Angela Rayner, the Shadow Secretary of State for Education and Jeff Smith, local MP for Withington, joined the University of Manchester at the Students’ Union on Thursday 6th of October to discuss the future of the Labour Party and their support for the students in the city.
The discussion was first led by Rayner, who introduced herself as ‘just a ginger from a council estate’ and then went on to familiarise the audience with her position in Parliament.
Rayner expressed that this is a scary time for students and politics, as the Higher Education Bill was drafted before Brexit; this means that any adaptations to the Bill will be much harder to make now we are post-referendum. She also noted the lack of student representation in the House of Commons.
When asked her opinion on Theresa May, Rayner raised her concern that people have too much faith in our new Prime Minister and for the wrong reasons. Rayner believes that May “has no mandate” and that May, having just been appointed Prime Minister, is “acting like she just entered politics for the first time”, even though she has been by Cameron’s side for the past six years. The Shadow Secretary questioned why May is trying to make Brexit a success when she herself was a part of the remain campaign.
When asked whether the Labour Party would protect the the Erasmus programme, which is used by thousands of UK students, including many at Manchester, Rayner stated that the UK would have to have reciprocal agreements with officials in the EU and that nobody has an exact answer yet. She added that she had been persistent in questioning Theresa May about the situation but had not received a solid answer.

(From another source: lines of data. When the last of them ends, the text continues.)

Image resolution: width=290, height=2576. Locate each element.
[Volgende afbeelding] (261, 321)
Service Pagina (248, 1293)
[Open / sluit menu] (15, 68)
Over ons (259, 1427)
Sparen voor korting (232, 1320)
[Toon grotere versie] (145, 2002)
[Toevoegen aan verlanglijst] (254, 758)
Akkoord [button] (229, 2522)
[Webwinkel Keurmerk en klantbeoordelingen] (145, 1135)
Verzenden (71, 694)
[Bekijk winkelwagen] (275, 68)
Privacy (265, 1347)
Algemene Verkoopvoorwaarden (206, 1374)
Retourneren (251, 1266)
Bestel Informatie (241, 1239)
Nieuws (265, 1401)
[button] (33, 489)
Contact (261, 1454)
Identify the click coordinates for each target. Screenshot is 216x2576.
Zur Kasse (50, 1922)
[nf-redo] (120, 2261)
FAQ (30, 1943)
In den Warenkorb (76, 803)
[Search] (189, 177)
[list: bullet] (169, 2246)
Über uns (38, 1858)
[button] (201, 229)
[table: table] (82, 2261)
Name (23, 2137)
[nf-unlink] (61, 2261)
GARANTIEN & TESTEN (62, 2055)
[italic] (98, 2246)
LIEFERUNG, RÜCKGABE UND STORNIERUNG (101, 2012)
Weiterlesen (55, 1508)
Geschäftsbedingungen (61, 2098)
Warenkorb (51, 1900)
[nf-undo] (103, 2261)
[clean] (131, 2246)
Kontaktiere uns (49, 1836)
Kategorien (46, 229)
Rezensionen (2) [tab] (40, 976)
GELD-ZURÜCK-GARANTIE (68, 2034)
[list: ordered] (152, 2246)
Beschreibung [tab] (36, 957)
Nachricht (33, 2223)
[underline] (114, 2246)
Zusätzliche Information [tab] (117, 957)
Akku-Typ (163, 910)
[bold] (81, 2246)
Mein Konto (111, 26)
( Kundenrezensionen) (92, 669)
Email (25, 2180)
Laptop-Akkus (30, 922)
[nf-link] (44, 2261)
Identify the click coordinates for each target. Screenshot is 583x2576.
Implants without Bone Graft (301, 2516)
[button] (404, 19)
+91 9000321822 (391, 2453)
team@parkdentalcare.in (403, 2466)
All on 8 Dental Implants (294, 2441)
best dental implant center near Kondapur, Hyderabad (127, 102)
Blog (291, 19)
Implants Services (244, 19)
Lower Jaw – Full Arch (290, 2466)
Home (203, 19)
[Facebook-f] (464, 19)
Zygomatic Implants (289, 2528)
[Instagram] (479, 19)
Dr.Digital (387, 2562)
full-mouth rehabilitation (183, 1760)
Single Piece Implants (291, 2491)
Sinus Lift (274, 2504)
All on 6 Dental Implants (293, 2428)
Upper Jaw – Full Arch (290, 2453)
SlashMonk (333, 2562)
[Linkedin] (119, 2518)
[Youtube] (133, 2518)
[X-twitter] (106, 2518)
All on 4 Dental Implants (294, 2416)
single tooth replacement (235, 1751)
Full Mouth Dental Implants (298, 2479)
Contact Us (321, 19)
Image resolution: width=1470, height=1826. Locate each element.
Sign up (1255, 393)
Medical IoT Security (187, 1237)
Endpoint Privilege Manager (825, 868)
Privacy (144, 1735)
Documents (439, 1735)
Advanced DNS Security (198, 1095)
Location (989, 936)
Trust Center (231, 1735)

Joe Johnson, Minister of Universities, Science, Research and Innovation has stated that he wants tuition fees to rise to £9,500 a year, causing uproar amongst students.
Jeff Smith quickly clarified that he does not want tuition fees to rise, and if he could, he would abolish them as a whole. Smith proposed that the Labour Party are currently doing their best to allow students in the future who come from underprivileged backgrounds to be given a larger maintenance grant, as well as improving access to them. He suggested that this should be introduced by channelling through the cooperation levy.
The discussion then moved on to the expansion of grammar schools and whether this would promote social mobility. Rayner, having attended a comprehensive school during her youth, stated that it is a much better form of education than grammar schools. She is a strong believer that state schools have much better academia that grammar schools and the teachers are equally good.
When asked whether she thought that universities are sexist, as discussed in The Mancunion last week, Rayner replied that we are years away from making things perfect—however, in a rare moment of praise for Theresa May, she complimented the Prime Minister on her efforts for fighting for equal pay.
Jeff Smith went on to say that the economic powerhouse of Manchester is the only major city in the UK with equal representation, with 48 female and male councillors, giving Manchester an advantage in securing balanced opinions.
Smith believes that Manchester has a serious problem with homelessness and wants to tackle the situation by investing more in social services and by building more council houses in the North. Rayner commented that one of the main problems with the government is that they are based so dominantly in the South. Due to this, they are “blaming labour migrants and shoving them up North” said Angela Rayner at the SU, complaining that there is not enough room for them in the UK when there evidently is.
Tensions rose as the discussion continued, with Rayner and Smith both constantly checking their mobiles as Corbyn started reshuffling the Cabinet.
As they were both alerted that the Chief Whip, Rosie Winterton, was sacked, Rayner started to become more conscious of her position and joked that she “could be gone by the end of the panel meeting.”
Despite this they are faithful in his position as the leader of the Labour Party and both agree that the only way to take down the Tories is by lobbying them with hopes of an early general election before 2020.